Friday, May 17, 2019 1:00 am
Sound off on electricity
Consumer input vital on I&M rate-hike pitch
To read more from I&M about the rate-increase request filed this week, go to www.IndianaMichiganPower.com/Innovate Indiana.
The Indiana Office of Utility Counselor is already accepting comments on the I&M request. Go to www.in.gov/oucc, or:
Indiana Office of Utility Consumer Counselor
115 W. Washington St.,
Suite 1500 South
Indianapolis, Indiana 46204
Be sure to include your full name, mailing address, email address if applicable and daytime telephone number.
Comments can’t be taken over the phone, but call the counselor’s office at 888-441-2494 if you have questions about the process.
Just as we knew warmer weather would eventually arrive, it's no surprise Indiana Michigan Power is asking for another series of rate increases for electric service. It's been a whole year and three months since a settlement on I&M's last request.
This time, the utility is asking for an 11.75% jump overall, including a 40% increase in the flat, residential service portion of the fee that can't be reduced by turning down the heat or flipping off lights. The proposed three-step increase would have typical customers who use 1,000 killowatts of electricity paying $21.11 more per month by 2021.
Once again, the utility will undergo a long process before any increase is ratified, modified or rejected by the five-member Indiana Utility Regulatory Commission. Once again, everyone potentially affected by this increase will have an opportunity to weigh in – including you, the customer.
The Indiana Office of Utility Consumer Counselor, which advocates for residential, commercial and industrial interests in all utility cases, takes the input of individual Hoosiers very seriously, Anthony Swinger, the office's spokesman, said Thursday.
“A rate case before a public-service commission in any state is a very complicated puzzle – not 1,000 pieces, but a 1,000-, 2,000-, 3,000- or 4,000-piece puzzle, at least. Consumer comments are ... very important pieces of that puzzle,” Swinger said.
“There has to be at least one public hearing in any rate case of this magnitude,” he said. So Fort Wayne, as the largest city in the service area affected, will be the site of a hearing within the next few months. The schedule will be announced within a couple of weeks, Swinger said.
The counselor's office is already accepting written comments (see box). Those comments, and the remarks of those who attend a hearing, are studied by the consumer counselor staff and become a part of the record the utility commission reviews before its decision, Swinger said.

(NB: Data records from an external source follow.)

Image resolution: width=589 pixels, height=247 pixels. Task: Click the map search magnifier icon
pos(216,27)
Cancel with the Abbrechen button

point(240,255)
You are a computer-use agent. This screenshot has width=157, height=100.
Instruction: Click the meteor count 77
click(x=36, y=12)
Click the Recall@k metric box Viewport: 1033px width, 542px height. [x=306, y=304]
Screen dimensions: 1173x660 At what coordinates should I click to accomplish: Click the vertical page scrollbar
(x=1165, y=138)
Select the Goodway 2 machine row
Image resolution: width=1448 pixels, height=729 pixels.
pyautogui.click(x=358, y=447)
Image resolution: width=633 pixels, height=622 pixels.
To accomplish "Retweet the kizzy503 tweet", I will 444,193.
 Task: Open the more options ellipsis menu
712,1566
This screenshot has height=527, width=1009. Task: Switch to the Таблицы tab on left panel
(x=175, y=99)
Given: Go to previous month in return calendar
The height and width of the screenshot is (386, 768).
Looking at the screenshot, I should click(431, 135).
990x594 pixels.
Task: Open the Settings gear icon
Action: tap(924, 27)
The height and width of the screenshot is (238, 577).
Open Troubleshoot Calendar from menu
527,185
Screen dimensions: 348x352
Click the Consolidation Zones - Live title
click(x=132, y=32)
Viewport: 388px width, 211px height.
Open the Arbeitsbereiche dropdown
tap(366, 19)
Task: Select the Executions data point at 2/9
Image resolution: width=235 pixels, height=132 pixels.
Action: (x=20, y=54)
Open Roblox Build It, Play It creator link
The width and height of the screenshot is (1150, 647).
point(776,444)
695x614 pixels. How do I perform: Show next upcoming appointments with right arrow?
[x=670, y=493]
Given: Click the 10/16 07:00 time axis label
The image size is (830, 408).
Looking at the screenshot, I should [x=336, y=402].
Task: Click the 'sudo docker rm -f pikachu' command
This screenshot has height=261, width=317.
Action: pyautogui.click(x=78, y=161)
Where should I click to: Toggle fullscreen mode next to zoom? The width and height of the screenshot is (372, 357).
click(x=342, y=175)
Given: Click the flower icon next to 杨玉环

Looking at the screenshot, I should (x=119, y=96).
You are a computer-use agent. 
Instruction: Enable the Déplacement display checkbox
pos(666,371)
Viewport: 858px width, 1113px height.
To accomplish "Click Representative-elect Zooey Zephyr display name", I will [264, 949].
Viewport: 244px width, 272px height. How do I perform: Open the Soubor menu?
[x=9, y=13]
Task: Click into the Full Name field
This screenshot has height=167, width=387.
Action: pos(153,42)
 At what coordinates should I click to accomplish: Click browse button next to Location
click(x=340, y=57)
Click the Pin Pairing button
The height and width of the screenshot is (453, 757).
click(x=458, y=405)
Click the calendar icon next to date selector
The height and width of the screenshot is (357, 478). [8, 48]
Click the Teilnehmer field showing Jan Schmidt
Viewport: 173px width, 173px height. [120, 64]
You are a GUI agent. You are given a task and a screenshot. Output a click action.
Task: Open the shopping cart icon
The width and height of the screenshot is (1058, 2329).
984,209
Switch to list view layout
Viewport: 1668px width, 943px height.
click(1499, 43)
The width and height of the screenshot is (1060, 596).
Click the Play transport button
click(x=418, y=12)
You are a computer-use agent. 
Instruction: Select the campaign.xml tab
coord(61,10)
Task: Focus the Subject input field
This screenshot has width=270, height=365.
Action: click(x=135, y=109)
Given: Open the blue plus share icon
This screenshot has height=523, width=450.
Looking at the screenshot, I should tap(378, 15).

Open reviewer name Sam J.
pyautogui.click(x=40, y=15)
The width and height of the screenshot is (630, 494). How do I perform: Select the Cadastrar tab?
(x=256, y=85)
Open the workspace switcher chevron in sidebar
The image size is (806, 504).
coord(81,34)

Last time around, I&M's original request, made in summer 2017, was substantially reduced by the time the company announced in February 2018 a settlement with a group of intervenors that included private companies, the City of Fort Wayne and consumer groups. The utility's savings from a federal tax cut were a factor. But there was also spirited citizen input, including three well-attended hearings and 2,700 comments collected by the consumer counselor's office.
I&M had asked to be allowed to increase the residential-service portion of its fees from $7.30 to $18 – a potentially damaging blow to the utility's poorest customers. The company eventually settled for an increase of $3.20 – still almost 44% – in that flat fee; the overall increase to average customers was slashed, as well.
Prepare to let your voices be heard.